Cinecultist has a problem -- we know when we look at the commercials for the vampire/werewolf actioner Underworld: Evolution that it's going to be bad. However the same geek tendency which made CC attend all the Matrix installments, the Star Wars prequels and not-so-secretly love David Lynch's Dune, is compelling us into the theater on Jan. 20th. To make matters worse, we saw the first Underworld and know how dreadful it was. Battles with bullets of silver and sunlight, goth looks like a bad Nine Inch Nails fan club meeting and Scott Speedman trying to emote* -- it wasn't a pretty scene folks. But there's something evil and compelling about Kate Beckinsale's blue blue eyes staring out at us from that poster, luring us into the cineplex.

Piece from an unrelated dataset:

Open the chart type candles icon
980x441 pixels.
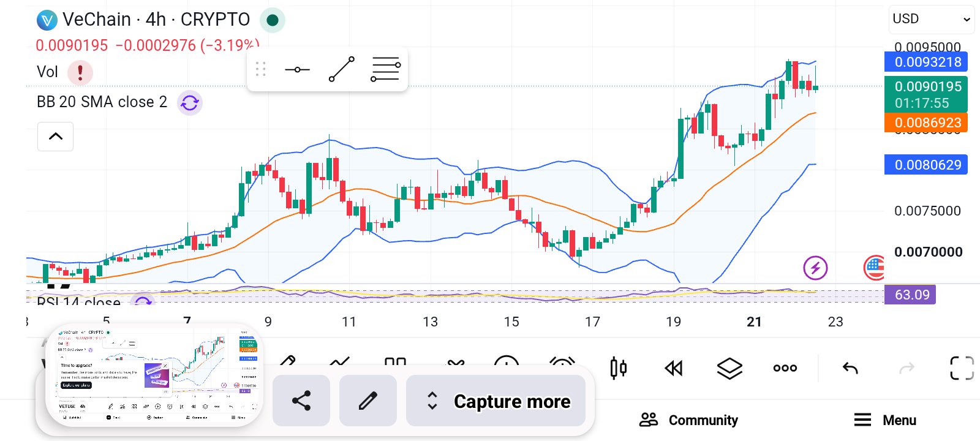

Do you think there's a 12 step program for people addicted to bad sci-fi action flicks? Hi, we're Cinecultist and we like to watch geek boy movies with chicks battling demons in leather bustiers on Saturday afternoons.
*Side note: Is there a better over actor these days than Bill Nighy? Dude is beginning to rival some of the best over actors we have (William Shatner, Jeremy Irons) with his crypt keeper crustiness and fondness for gnawing the scenery in amulets.
Photo by Jeff
We interupt this regularly scheduled movie blog to bring you a little obsessing of the indie rock variety a la our evening Tuesday with our beloved indie rock husband, Benjamin Gibbard of Death Cab for Cutie and the Postal Service at the Bowery Ballroom. Bearing in mind that Ben's emo ways do weird things to our sentimentality valve, ie turning it to full on, we have tagged this entry "soundtracks" because we realized during the show that his music is the soundtrack to our heart. Le sigh. So very good.
The Bowery show was a casual affair thrown together quickly because Gibbard is in town to play Saturday Night Live this week and wanted to play accoustic with his buddies Andrew Kenny and Matt from Nada Surf. Mostly it was a chill, highly enjoyable show filled with a set list of favorites and covers, though as Jeff pointed out the hecklers did bug. Sometimes people don't know when to shut the hell up. But other than these slight flies in the ointment, it was the kind of musical evening that fills up our romantic soul. Like a Meg Ryan movie on steroids, Ben makes us want to leave our cynical lives on dirty Delancey as our hearts sour above in some cardigan-infested, black rimmed glasses heaven. We know people who mock us and our love for this unabashed hope as represented by Ben's music but to them, we say (for now anyhow): pbbbttt!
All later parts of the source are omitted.